What to work on
The response should be a faithful copy of every record, with nothing left out.

========================

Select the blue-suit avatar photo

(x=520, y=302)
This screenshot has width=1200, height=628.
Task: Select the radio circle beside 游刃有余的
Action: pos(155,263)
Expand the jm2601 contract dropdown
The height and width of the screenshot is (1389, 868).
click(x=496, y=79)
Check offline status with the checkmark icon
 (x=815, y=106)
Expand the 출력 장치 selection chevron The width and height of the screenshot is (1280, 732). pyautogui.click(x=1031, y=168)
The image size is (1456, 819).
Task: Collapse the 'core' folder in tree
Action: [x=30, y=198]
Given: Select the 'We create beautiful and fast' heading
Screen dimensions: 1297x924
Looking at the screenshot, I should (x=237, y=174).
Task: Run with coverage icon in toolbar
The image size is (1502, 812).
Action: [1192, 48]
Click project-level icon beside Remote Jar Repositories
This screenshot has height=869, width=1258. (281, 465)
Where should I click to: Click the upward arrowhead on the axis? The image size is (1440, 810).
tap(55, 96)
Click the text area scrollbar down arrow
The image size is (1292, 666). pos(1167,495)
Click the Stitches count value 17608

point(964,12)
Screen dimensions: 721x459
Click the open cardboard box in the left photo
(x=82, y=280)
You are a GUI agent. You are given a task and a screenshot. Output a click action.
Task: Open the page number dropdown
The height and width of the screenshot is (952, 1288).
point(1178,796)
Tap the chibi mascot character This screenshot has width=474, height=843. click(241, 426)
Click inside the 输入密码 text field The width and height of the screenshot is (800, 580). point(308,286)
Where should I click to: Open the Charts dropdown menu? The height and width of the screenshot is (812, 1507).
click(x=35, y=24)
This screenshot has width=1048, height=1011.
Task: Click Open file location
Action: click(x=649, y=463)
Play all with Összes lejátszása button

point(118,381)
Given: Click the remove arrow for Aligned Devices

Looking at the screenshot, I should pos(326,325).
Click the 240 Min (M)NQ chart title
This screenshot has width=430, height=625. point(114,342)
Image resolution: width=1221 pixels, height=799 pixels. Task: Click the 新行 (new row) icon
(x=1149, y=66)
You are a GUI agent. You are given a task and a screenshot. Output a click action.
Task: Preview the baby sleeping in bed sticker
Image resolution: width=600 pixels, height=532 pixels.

========================

Result of the task
Select the blue-suit avatar photo

(x=520, y=302)
This screenshot has width=1200, height=628.
Task: Select the radio circle beside 游刃有余的
Action: pos(155,263)
Expand the jm2601 contract dropdown
The height and width of the screenshot is (1389, 868).
click(x=496, y=79)
Check offline status with the checkmark icon
 (x=815, y=106)
Expand the 출력 장치 selection chevron The width and height of the screenshot is (1280, 732). pyautogui.click(x=1031, y=168)
The image size is (1456, 819).
Task: Collapse the 'core' folder in tree
Action: [x=30, y=198]
Given: Select the 'We create beautiful and fast' heading
Screen dimensions: 1297x924
Looking at the screenshot, I should (x=237, y=174).
Task: Run with coverage icon in toolbar
The image size is (1502, 812).
Action: [1192, 48]
Click project-level icon beside Remote Jar Repositories
This screenshot has height=869, width=1258. (281, 465)
Where should I click to: Click the upward arrowhead on the axis? The image size is (1440, 810).
tap(55, 96)
Click the text area scrollbar down arrow
The image size is (1292, 666). pos(1167,495)
Click the Stitches count value 17608

point(964,12)
Screen dimensions: 721x459
Click the open cardboard box in the left photo
(x=82, y=280)
You are a GUI agent. You are given a task and a screenshot. Output a click action.
Task: Open the page number dropdown
The height and width of the screenshot is (952, 1288).
point(1178,796)
Tap the chibi mascot character This screenshot has width=474, height=843. click(241, 426)
Click inside the 输入密码 text field The width and height of the screenshot is (800, 580). point(308,286)
Where should I click to: Open the Charts dropdown menu? The height and width of the screenshot is (812, 1507).
click(x=35, y=24)
This screenshot has width=1048, height=1011.
Task: Click Open file location
Action: click(x=649, y=463)
Play all with Összes lejátszása button

point(118,381)
Given: Click the remove arrow for Aligned Devices

Looking at the screenshot, I should pos(326,325).
Click the 240 Min (M)NQ chart title
This screenshot has width=430, height=625. point(114,342)
Image resolution: width=1221 pixels, height=799 pixels. Task: Click the 新行 (new row) icon
(x=1149, y=66)
You are a GUI agent. You are given a task and a screenshot. Output a click action.
Task: Preview the baby sleeping in bed sticker
Image resolution: width=600 pixels, height=532 pixels.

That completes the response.